1945 children's book by Tove Jansson

The Moomins and the Great Flood (Swedish: Småtrollen och den stora översvämningen, literally The Little Trolls and the Great Flood) is a book by the Finland Swedish author Tove Jansson. It was published in 1945, during the last months of World War II. It was the first book to star the Moomins, but is often seen as a prelude to the main Moomin books, as most of the main characters are introduced in the next book.

==Plot==

Moominmamma and Moomintroll are travelling through a dark and scary forest looking for Moominpappa, who has gone off adventuring with the Hattifatteners. They meet a little creature, who joins them (in later books he is named Sniff). They use a glowing tulip to light their way, and are attacked by a giant serpent whilst crossing a swamp. They are saved when a beautiful young girl with shining blue hair called Tulippa emerges from the tulip and scares the serpent away.

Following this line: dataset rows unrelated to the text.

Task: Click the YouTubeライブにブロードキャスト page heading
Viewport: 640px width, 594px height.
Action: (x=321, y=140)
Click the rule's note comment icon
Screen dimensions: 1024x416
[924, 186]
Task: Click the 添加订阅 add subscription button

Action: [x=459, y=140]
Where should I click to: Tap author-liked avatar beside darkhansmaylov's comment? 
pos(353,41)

They later arrive at a mountain and find the home of an old man, who invites them to live in his garden, which is made entirely of sweets. However, when they find out that the sun is really a giant lamp and there's no real food, they leave and continue their journey, travelling through the mountain to the beach on the other side. On the beach, Moominmamma gets attacked by an ant-lion, but Moomintroll and the others manage to save her. Deciding to move on, they come across a group of Hattifatteners about to set sail on a boat, and join them. A storm strikes, but a sea-troll helps them out and navigates the boat to a large harbour where they go ashore.

Parting ways with the Hattifatteners, they travel inland and meet a boy with red hair who lives in a lighthouse. Tulippa decides to stay with him, but the others set out after Moominpappa when they learn from the boy that he had passed through recently. Soon a rainstorm that lasts for several days causes a flood, and Moominmamma saves a family of cats. When the rain stops, they sail across the flooded landscape on an armchair and find a message in a bottle from Moominpappa, saying he has escaped the flood by climbing up a tree. As the water starts going down, they finally reach dry land and start searching for Moominpappa. Unsuccessful at first, they finally find him with the help of a marabou stork who flies them up into the air.

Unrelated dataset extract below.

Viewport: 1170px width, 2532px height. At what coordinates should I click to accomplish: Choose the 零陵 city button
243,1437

Reunited, the Moomin family and the little creature travel on until they find the house Moominpappa had built, carried into a small valley by the flood, and decide to live there.

==English translation==

This was the last Moomin book to be translated into English, in 2005, to celebrate 60 years of the Moomins. It was published by Schildts publishing house in a limited hardback version. The book gained a good reception from The Guardian. A paperback edition is published by Puffin Books.